Um burburinho surgiu na plateia. Era nítido o alvoroço entre delegados, procuradores e fiscais da Receita. Tony retomou a palavra: “Com ‘chequinho’ e boleto, nunca iriam chegar até mim, porque a polícia e a Receita nunca montariam uma operação para ir atrás de um boleto. E é isso que faz funcionar a máquina de fabricar dinheiro vivo.”
“E os gerentes dos bancos sabiam da real função dessas contas frias?”, perguntou alguém.
“Seguramente”, respondeu Tony. “Não tem como não saber. Eu monto uma empresa e de um dia para outro entra 1 milhão por dia na conta? Tinha que ser gerente amigo. Eu era avisado quando uma conta ou outra chamava a atenção. Tem uma falha aí, porque eles deixam abrir qualquer conta e eu deixo saldo. Se eu tenho 2 milhões na conta, sou um bom cliente.” Tony disse que, às vezes, costumava subornar gerentes para que fizessem vista grossa.
“Qual era o tempo de vida dessas contas?”, questionou outra pessoa.
“Um ano. Depois disso, começo a zerar o saldo. Eu fazia tudo o que os gerentes pediam: comprava planos privados de previdência, seguro de vida… Eu era um bom cliente para o banco. Batia as metas dos gerentes.” Mas a culpa, acrescentou, não é só das instituições bancárias. O supermercado, afirmou Tony, também é cúmplice, porque o dinheiro em espécie e o boleto entregues à transportadora não ingressam na contabilidade formal da empresa, o que gera sonegação fiscal.
Alguém que não entendeu bem o esquema levantou o braço. El Hage explicou novamente e, por fim, questionou: “Como a gente vai identificar isso?” Os decibéis dos comentários na plateia aumentaram.
Paralelamente, com uma lógica muito parecida, Tony extraía dinheiro vivo de oito casas lotéricas em São Paulo, embora em volumes diários menores. Toda casa lotérica do país precisa somar o valor arrecadado no dia, preencher um boleto com aquele montante e pagá-lo em uma conta da Caixa Econômica Federal, que administra o setor de loterias. No entanto, os donos dessas oito lotéricas entregavam ao doleiro os boletos e o dinheiro para pagá-los. E o doleiro pagava os boletos com o saldo das contas dos “chequinhos”, ficando com os valores em espécie inicialmente destinados ao pagamento.
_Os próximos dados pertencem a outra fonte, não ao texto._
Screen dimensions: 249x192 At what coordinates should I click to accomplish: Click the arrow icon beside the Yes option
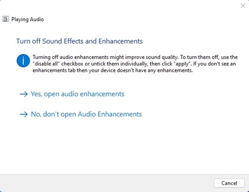(x=24, y=94)
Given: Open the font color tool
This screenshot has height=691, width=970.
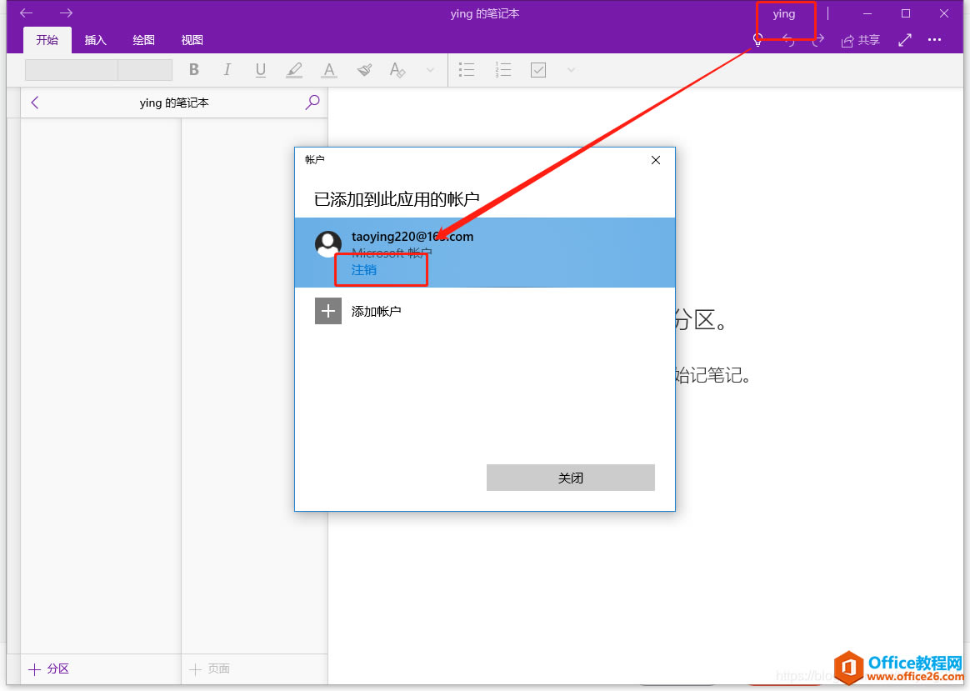Looking at the screenshot, I should [x=328, y=70].
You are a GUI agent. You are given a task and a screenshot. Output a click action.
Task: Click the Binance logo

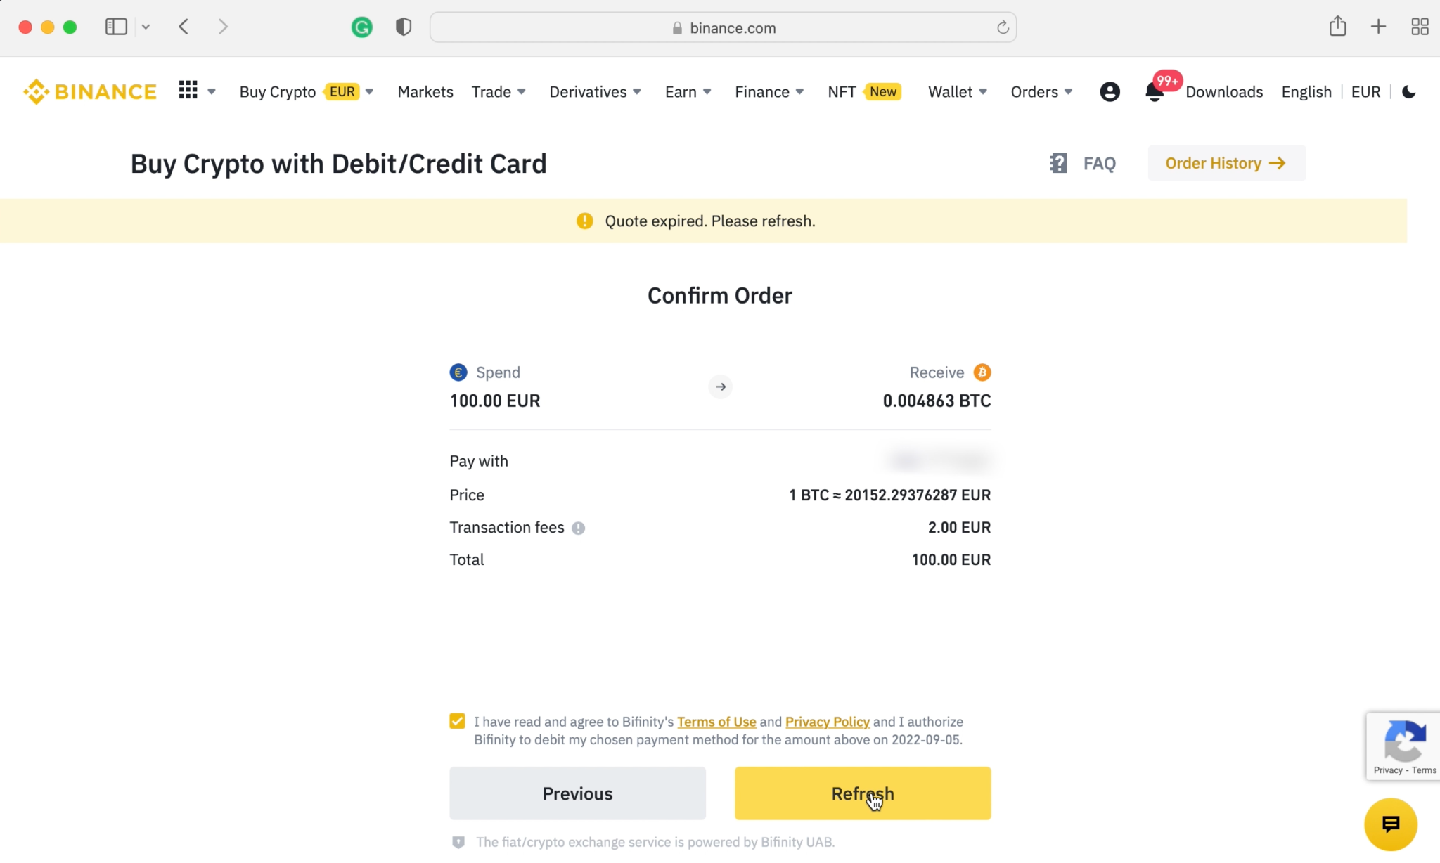(89, 91)
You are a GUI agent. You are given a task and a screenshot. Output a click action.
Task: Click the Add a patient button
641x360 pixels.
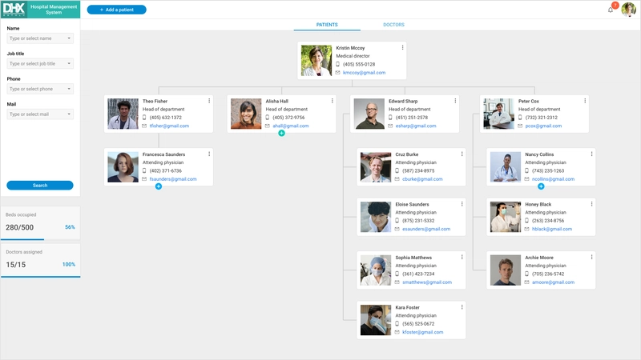(x=117, y=10)
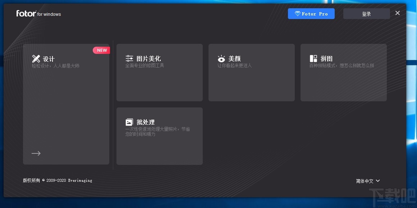Click the NEW badge on Design card

click(x=101, y=50)
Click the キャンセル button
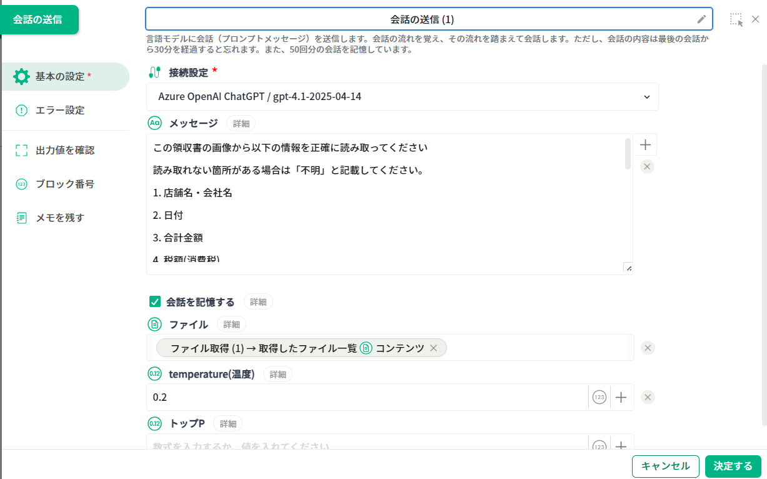 point(665,466)
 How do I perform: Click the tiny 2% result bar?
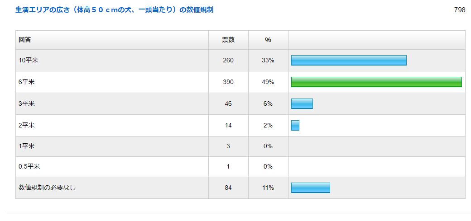(x=295, y=125)
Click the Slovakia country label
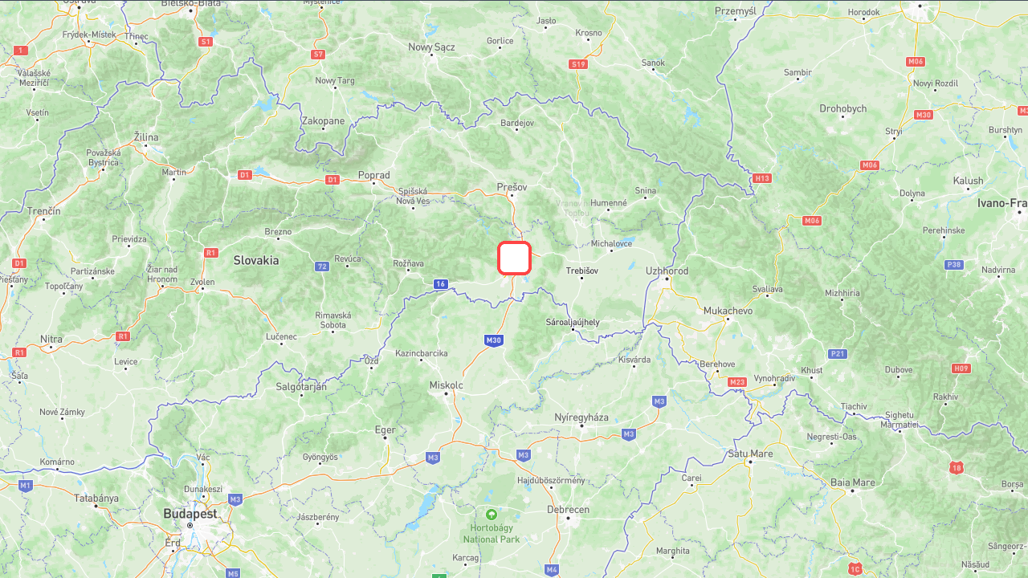The height and width of the screenshot is (578, 1028). pyautogui.click(x=256, y=260)
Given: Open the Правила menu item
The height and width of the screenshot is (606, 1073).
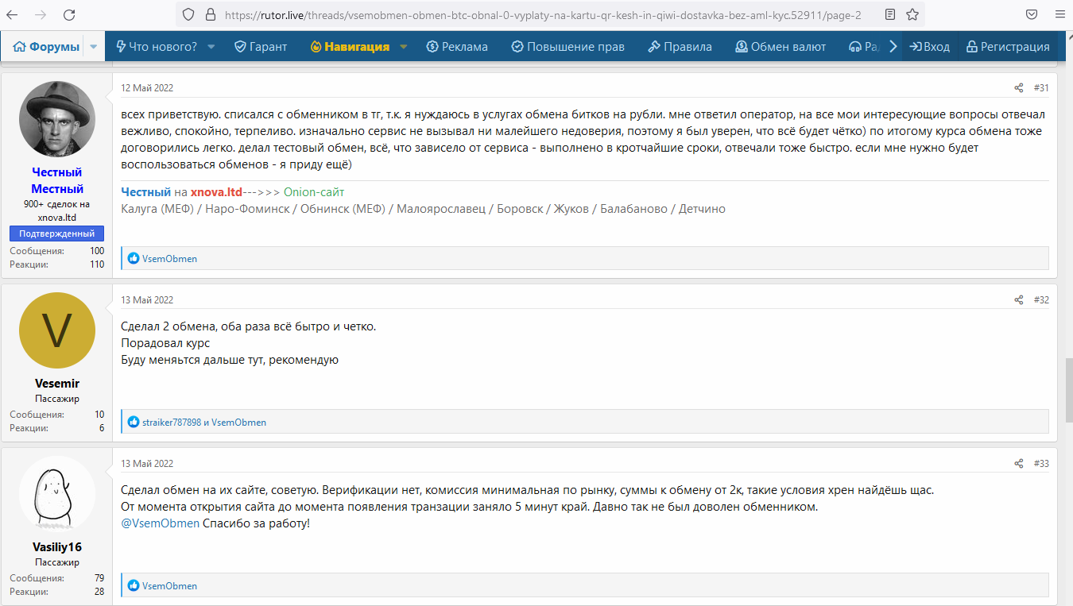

O procurador Costa e Silva tomou outra vez a palavra. Disse que no ano passado, a partir de investigações da Lava Jato fluminense, ele e El Hage expuseram o problema do pagamento de boletos com dinheiro vivo em um seminário no Banco Central. Em reação, o Conselho Monetário Nacional (CMN), ao qual o BC é subordinado, proibiu em março deste ano o pagamento de boletos acima de 10 mil reais com dinheiro em espécie. “Mas o esquema continua rolando solto, porque para proibir isso aqui teria de proibir que o boleto fosse pago por alguém diferente do titular do boleto. No meu caso, que moro de aluguel, o boleto [de IPTU, por exemplo] vem em nome do dono do imóvel.” O colega de MPF respondeu: “No caso das lotéricas, é mais fácil, basta uma resolução interna da Caixa. No mercado em geral, o boleto virou o antigo cheque ao portador, com o qual o cara podia fazer o que quisesse, uma vez que qualquer um pode pagar. Isso gera essa circulação de dinheiro sem que se saiba exatamente quem paga.” O debate só cessou quando Tony retomou o microfone para falar do passo seguinte ao da geração de dinheiro em espécie: o armazenamento e a entrega do dinheiro sujo no Brasil.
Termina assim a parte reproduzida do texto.